Logo salute24
09-10-2017

Cistite, nel 40% l'uso degli antibiotici è inadeguato


In circa quattro casi su dieci di cistiti e di altre infezioni del tratto urinario l'uso di antibiotici è inappropriato. E questa cattiva gestione non fa altro che alimentare il fenomeno dell'antibiotico-resistenza, la maggiore minaccia alla salute pubblica mondiale. Il dato arriva dalle stime della Siu, la Società italiana di urologia, riunita nel congresso nazionale di Napoli.   

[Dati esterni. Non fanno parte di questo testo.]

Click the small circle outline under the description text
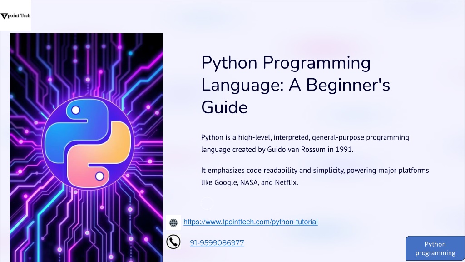This screenshot has height=262, width=465. tap(207, 203)
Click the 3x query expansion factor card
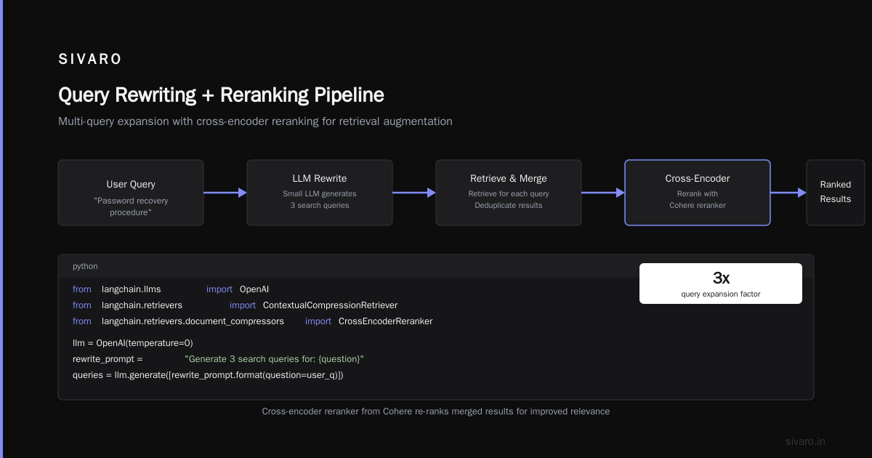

L'Italia, fanno sapere gli esperti, è al secondo posto in Europa per uso di antibiotici, un farmaco cui si ricorre anche per il trattamento dei disturbi in urologia. Tra questi le penicilline, la gentamicina e le cefalosporine: “Proprio questi medicinali hanno perso più rapidamente efficacia e purtroppo in Italia la percentuale di resistenza a questa classe è tra le più alte in Europa e oscilla tra il 25% e il 50% a seconda delle regioni e degli ospedali”, sottolinea Vincenzo Mirone, segretario generale della Società italiana di Urologia.    


In che modo contrastare il fenomeno? Per la società è fondamentale evitare il fai da te e che gli specialisti scelgano gli antibiotici in concentrazioni, dosi e tempi adeguati.